What the task asks: What you return should be the line containing "Instruction: Click the Find binoculars icon" and each line after it to the end of the records, copied exactly.

Data extract:
- Opening Delimiter -
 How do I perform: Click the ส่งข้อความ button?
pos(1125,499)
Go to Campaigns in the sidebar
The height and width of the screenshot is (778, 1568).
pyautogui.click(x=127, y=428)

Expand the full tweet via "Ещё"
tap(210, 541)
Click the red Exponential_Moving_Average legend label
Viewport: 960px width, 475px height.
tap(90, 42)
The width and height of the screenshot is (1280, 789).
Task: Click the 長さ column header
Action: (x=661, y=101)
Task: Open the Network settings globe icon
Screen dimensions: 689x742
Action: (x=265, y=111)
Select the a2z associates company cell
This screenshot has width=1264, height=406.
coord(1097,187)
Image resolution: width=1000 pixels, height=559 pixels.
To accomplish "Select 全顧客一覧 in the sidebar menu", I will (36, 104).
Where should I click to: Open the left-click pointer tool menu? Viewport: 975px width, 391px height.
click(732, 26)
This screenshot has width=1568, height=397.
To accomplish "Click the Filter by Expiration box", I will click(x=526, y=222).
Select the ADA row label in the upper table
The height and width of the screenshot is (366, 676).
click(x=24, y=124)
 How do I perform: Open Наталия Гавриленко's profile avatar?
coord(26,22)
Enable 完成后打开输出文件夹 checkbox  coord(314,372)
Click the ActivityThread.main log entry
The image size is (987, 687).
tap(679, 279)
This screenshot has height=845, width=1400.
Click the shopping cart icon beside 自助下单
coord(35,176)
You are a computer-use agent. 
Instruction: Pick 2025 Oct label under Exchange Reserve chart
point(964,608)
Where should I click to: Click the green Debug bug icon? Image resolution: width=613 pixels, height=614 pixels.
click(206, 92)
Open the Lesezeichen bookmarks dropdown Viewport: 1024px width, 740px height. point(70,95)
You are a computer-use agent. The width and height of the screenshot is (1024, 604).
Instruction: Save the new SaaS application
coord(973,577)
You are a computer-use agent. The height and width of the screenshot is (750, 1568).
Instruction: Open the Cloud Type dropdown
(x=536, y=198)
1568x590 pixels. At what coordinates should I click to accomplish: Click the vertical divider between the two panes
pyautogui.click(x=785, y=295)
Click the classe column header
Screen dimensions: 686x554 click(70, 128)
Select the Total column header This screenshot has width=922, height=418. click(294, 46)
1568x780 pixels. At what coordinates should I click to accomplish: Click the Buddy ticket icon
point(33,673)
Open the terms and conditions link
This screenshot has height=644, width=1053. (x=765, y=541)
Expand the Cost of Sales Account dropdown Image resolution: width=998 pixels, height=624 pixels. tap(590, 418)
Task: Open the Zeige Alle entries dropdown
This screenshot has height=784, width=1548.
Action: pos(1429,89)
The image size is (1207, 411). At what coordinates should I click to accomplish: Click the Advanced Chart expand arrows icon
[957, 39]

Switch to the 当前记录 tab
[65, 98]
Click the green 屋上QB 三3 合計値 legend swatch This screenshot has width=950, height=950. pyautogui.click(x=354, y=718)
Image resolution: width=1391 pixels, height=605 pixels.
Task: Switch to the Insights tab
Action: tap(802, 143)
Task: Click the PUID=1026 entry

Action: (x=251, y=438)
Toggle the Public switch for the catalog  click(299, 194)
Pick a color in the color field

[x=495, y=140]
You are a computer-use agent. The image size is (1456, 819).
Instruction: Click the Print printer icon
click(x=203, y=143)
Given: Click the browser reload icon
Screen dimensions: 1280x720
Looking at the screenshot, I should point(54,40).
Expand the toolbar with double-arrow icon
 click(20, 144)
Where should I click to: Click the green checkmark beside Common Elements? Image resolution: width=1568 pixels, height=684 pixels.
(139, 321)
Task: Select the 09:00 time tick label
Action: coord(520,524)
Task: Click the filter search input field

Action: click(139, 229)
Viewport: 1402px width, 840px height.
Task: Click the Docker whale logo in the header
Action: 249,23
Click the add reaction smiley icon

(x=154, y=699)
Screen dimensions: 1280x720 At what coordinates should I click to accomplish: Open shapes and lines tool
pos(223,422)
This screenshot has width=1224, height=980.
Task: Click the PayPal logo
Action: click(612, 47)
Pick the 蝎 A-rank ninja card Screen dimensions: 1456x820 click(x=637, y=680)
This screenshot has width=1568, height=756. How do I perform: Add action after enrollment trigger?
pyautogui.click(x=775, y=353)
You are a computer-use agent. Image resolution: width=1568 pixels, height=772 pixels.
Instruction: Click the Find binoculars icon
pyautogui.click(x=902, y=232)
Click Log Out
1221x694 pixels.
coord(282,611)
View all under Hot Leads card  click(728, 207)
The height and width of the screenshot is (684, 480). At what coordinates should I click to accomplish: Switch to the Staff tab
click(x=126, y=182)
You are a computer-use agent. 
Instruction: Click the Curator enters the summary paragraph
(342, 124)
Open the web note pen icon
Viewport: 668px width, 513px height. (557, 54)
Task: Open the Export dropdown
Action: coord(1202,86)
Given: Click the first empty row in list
- Closing Delimiter -
Your solution:
Instruction: Click the Find binoculars icon
pyautogui.click(x=902, y=232)
Click Log Out
1221x694 pixels.
coord(282,611)
View all under Hot Leads card  click(728, 207)
The height and width of the screenshot is (684, 480). At what coordinates should I click to accomplish: Switch to the Staff tab
click(x=126, y=182)
You are a computer-use agent. 
Instruction: Click the Curator enters the summary paragraph
(342, 124)
Open the web note pen icon
Viewport: 668px width, 513px height. (557, 54)
Task: Open the Export dropdown
Action: coord(1202,86)
Given: Click the first empty row in list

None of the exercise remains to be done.